[[ PROVIDED INFORMATION, beginning ]]

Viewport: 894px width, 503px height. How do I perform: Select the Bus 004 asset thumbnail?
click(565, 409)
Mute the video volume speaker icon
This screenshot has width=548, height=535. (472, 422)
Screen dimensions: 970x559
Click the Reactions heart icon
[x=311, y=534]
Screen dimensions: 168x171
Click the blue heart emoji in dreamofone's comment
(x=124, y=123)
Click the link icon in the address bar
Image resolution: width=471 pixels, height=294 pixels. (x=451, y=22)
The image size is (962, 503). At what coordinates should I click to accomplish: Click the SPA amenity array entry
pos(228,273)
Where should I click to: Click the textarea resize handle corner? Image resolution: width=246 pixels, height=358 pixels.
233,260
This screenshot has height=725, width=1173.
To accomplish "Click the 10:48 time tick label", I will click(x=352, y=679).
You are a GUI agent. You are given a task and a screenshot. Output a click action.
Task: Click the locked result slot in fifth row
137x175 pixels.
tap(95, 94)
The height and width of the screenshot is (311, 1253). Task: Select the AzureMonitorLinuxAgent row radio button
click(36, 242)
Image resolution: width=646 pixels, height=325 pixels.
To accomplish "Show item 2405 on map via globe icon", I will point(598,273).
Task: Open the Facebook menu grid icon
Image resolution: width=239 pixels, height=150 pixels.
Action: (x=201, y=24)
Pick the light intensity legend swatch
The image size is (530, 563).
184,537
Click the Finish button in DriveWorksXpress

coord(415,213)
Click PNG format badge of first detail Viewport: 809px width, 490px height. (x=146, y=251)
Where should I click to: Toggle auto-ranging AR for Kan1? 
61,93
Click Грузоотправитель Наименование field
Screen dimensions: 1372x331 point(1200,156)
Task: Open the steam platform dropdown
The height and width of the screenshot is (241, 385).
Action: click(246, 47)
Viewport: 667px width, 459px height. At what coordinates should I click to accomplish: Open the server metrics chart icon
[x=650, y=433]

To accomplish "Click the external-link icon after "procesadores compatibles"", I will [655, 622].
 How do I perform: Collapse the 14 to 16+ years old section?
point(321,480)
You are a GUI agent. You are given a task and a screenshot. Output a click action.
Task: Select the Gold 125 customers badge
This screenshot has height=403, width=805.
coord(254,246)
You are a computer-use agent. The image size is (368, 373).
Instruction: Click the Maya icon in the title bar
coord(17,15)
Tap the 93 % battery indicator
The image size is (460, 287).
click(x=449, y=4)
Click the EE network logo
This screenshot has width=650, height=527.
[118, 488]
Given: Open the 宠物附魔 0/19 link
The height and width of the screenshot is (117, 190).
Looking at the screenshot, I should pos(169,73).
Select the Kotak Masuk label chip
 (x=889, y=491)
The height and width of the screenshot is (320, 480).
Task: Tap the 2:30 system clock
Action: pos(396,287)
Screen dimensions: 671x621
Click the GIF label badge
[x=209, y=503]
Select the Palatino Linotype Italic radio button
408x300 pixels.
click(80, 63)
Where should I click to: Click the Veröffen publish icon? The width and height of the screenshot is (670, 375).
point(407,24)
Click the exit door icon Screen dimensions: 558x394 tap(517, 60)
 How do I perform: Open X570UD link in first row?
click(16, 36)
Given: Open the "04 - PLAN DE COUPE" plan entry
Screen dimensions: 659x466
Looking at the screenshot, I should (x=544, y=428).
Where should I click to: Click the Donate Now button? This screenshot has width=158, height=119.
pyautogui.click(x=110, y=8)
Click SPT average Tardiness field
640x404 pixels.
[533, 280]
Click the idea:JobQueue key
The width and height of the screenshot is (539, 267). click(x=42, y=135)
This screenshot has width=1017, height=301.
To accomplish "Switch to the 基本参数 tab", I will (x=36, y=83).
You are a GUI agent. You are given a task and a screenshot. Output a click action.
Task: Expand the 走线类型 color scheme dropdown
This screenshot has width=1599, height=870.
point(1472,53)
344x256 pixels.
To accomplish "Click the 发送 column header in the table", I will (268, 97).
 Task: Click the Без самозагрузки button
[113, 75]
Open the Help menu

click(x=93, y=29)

[[ PROVIDED INFORMATION, end ]]

■ GOAL OF THE EXERCISE
Retype, exactly and in full, the lines above from the one containing "Where should I click to: Click the textarea" through the one containing "Given: Open the 宠物附魔 0/19 link".

■ WRITTEN SOLUTION
Where should I click to: Click the textarea resize handle corner? Image resolution: width=246 pixels, height=358 pixels.
233,260
This screenshot has height=725, width=1173.
To accomplish "Click the 10:48 time tick label", I will click(x=352, y=679).
You are a GUI agent. You are given a task and a screenshot. Output a click action.
Task: Click the locked result slot in fifth row
137x175 pixels.
tap(95, 94)
The height and width of the screenshot is (311, 1253). Task: Select the AzureMonitorLinuxAgent row radio button
click(36, 242)
Image resolution: width=646 pixels, height=325 pixels.
To accomplish "Show item 2405 on map via globe icon", I will point(598,273).
Task: Open the Facebook menu grid icon
Image resolution: width=239 pixels, height=150 pixels.
Action: (x=201, y=24)
Pick the light intensity legend swatch
The image size is (530, 563).
184,537
Click the Finish button in DriveWorksXpress

coord(415,213)
Click PNG format badge of first detail Viewport: 809px width, 490px height. (x=146, y=251)
Where should I click to: Toggle auto-ranging AR for Kan1? 
61,93
Click Грузоотправитель Наименование field
Screen dimensions: 1372x331 point(1200,156)
Task: Open the steam platform dropdown
The height and width of the screenshot is (241, 385).
Action: click(246, 47)
Viewport: 667px width, 459px height. At what coordinates should I click to accomplish: Open the server metrics chart icon
[x=650, y=433]

To accomplish "Click the external-link icon after "procesadores compatibles"", I will [655, 622].
 How do I perform: Collapse the 14 to 16+ years old section?
point(321,480)
You are a GUI agent. You are given a task and a screenshot. Output a click action.
Task: Select the Gold 125 customers badge
This screenshot has height=403, width=805.
coord(254,246)
You are a computer-use agent. The image size is (368, 373).
Instruction: Click the Maya icon in the title bar
coord(17,15)
Tap the 93 % battery indicator
The image size is (460, 287).
click(x=449, y=4)
Click the EE network logo
This screenshot has width=650, height=527.
[118, 488]
Given: Open the 宠物附魔 0/19 link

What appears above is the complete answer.